Impaired Cognitive Function: This impaired cognitive function continues at work, too, where medicated workers make mistakes, suffer reduced productivity and ultimately fail to perform to their full potential.

Deterioration of Democracy: Along with impaired cognitive function comes the inability to vote intelligently, causing voters to repeatedly elect disastrously unqualified representatives to Congress (and other offices). This, in turn, erodes the bedrock of Democracy as dishonest or unqualified politicians betray the future of the People for their own personal gain.

More Disease: Medications used to treat one disease today end up causing more diseases in the future (virtually all medications cause some level of liver and kidney damage, and many promote brain and heart damage at the same time). For example, common over-the-counter painkillers cause the deaths of several thousand Americans each year just from gastrointestinal bleeding

Huge Increase in Health Care Costs: During all this, the monopoly pricing of medications causes health care costs to continue skyrocketing, further threatening the financial stability of the nation.
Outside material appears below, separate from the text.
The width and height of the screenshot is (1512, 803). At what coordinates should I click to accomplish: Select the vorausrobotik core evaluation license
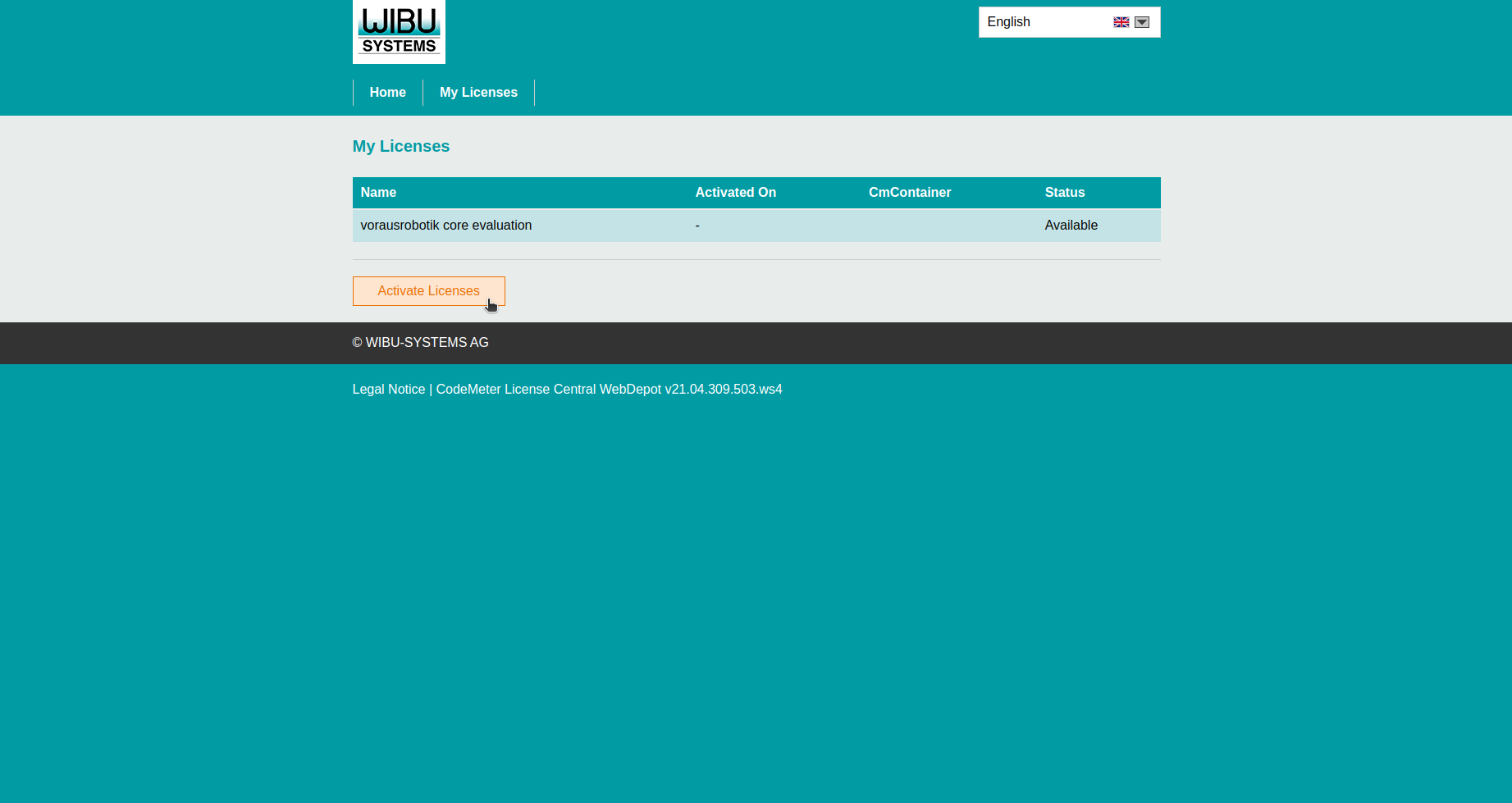446,226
Environmental Destruction: After all those medications pass through the bodies of consumers, they end up in the sewage systems, where they are eventually dumped into rivers and other waterways. (Most drugs, such as HRT drugs, are not filtered out by water treatment systems.) These potent chemicals pose a huge threat to aquatic ecosystems and contribute to the destruction of coral reefs and ocean life.
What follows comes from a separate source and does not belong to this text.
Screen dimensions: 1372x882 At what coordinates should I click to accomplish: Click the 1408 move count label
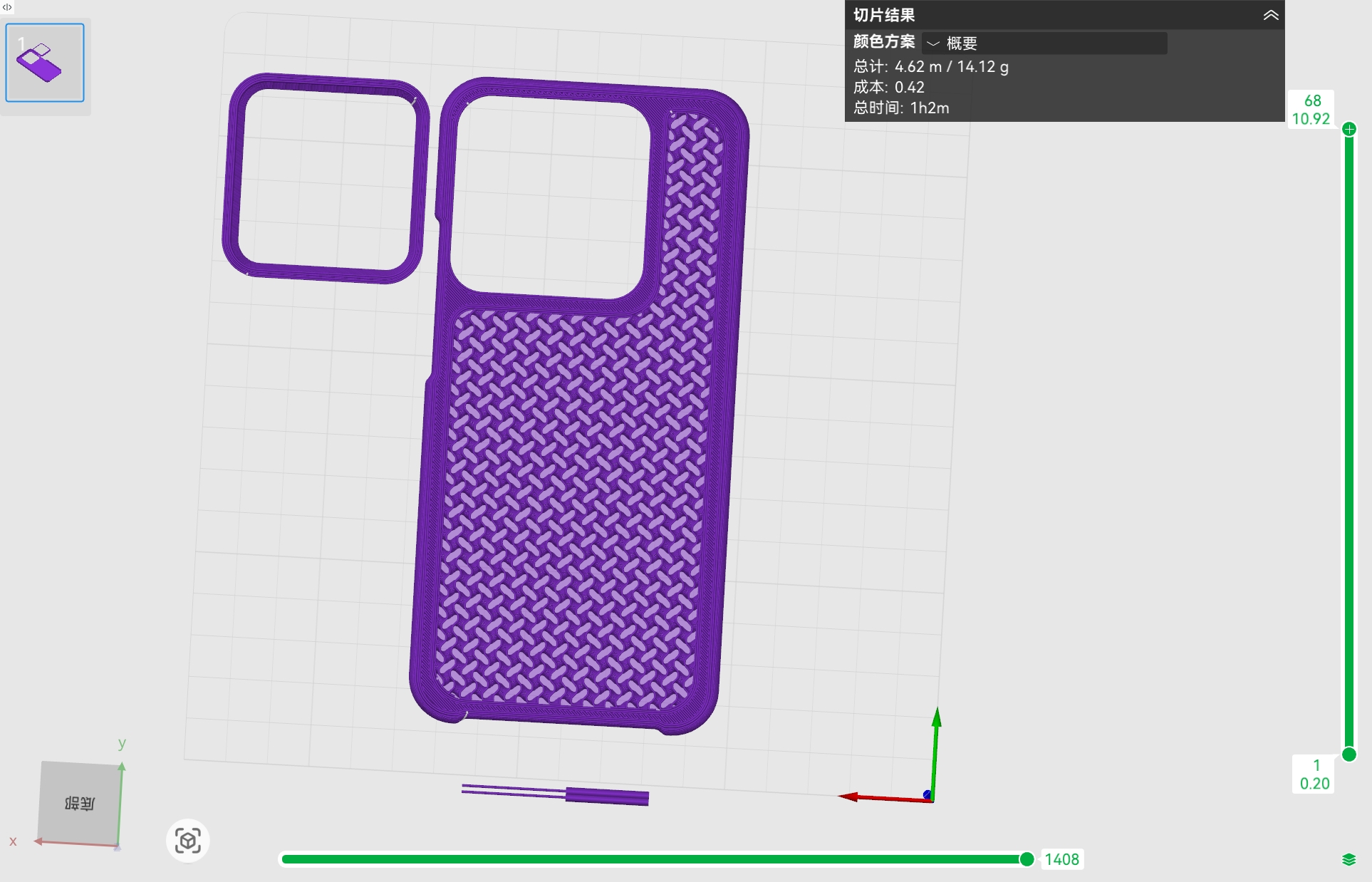(1061, 859)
Do you see where all this is heading? Higher costs and lower productivity. Increased rates of disease and decreased economic productivity. Environmental destruction. It’s not difficult to extrapolate this pattern and see where such a nation might be headed. The accelerating downfall of the United States of America and the UK are textbook examples of how a nation rapidly deteriorates under the influence of excessive medication and disease-promoting processed foods.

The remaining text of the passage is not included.